One without the other will never do the trick for our country’s export future. In the case of the Pacific Alliance, the first factor – the growth of their economies and further development of a middle class – is entirely in their hands and they are doing really well. We have some influence on the second strategic driver – hence the initiatives we have taken consistent with deepening trade liberalisation with the countries concerned.
With respect to liberalisation of trade in goods and services, NZ already has an FTA with Chile (P4) and there is a pathway to an FTA with Mexico and Peru via TPP. That leaves only Colombia within the current configuration of the Pacific Alliance. Precisely with this in mind, I wrote a strategic think-piece on a possible FTA between NZ and Colombia and handed it across to Colombian Ministers at the Ministerial Climate Change Meeting late last year in Doha, Qatar. This is, incidentally, a classic example of the reality of any of these major international conferences. They provide endless opportunities for doing business with decision makers in the margins of such meetings and often on unrelated matters.
This proposal was received by Colombian trade experts with considerable interest.
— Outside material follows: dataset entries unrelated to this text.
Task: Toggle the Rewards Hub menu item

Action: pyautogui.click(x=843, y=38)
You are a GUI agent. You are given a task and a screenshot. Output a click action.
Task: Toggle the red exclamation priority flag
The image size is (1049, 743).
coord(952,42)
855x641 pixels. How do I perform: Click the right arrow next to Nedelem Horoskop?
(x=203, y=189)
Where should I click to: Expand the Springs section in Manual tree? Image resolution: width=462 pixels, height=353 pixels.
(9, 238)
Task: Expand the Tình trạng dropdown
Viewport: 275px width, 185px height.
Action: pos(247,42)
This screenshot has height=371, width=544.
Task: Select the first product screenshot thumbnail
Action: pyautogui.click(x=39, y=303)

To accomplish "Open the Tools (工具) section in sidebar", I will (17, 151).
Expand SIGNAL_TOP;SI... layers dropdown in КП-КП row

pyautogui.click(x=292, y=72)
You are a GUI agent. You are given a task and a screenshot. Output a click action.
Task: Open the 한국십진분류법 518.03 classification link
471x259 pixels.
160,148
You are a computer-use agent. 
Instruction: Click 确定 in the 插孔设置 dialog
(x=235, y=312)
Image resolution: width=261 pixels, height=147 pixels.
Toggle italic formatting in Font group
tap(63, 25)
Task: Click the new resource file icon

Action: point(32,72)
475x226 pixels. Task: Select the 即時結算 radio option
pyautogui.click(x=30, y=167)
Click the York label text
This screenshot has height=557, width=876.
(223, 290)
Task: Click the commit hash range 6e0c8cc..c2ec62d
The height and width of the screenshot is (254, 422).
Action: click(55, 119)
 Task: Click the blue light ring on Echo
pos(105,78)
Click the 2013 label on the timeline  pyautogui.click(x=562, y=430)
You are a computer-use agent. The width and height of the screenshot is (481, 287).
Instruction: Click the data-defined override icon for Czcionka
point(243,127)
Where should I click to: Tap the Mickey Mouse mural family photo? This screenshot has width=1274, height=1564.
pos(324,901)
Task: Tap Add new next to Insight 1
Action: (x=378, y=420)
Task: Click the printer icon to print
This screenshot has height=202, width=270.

In fact, rather more than I had expected since normally there is a long gestation period before you get a considered response. The Prime Minister was then in the ideal position to advance this concept in his discussions with President Santos in Bogata in March this year. In the press conference after their excellent bilateral discussions, President Santos spoke very favourably about the idea of a bilateral FTA. Colombia is highly experienced in this area and of course already has an FTA with the United States.
I then in turn followed up the idea of an FTA with Colombia with Colombian Ministers in the margins of the meeting of Heads of State of the Pacific Alliance. My sense is that this will take a little time to come together because understandably the Colombian system will be preoccupied in the immediate future with the pressing agenda of the Pacific Alliance. And indeed, so they should. As I said to various Ministers and senior officials of the Alliance, we don’t want to be ‘observers’ of a talk-shop; we want to be observers of something real and substantive.
The objective is, at least in my mind, clear: we want free trade with all Members of the Pacific Alliance. The precise means or pathways to achieve this are another matter. But clearly, having already been accepted as an ‘observer’, with TPP in a mature state of negotiation, with the existing FTA with Chile already in the bag, and our proposal for a separate bilateral FTA with Colombia, we are in exactly the right space as the Pacific Alliance strategy unfolds.
I think it is exciting and could become the next ‘new project’ for NZ trade policy strategy.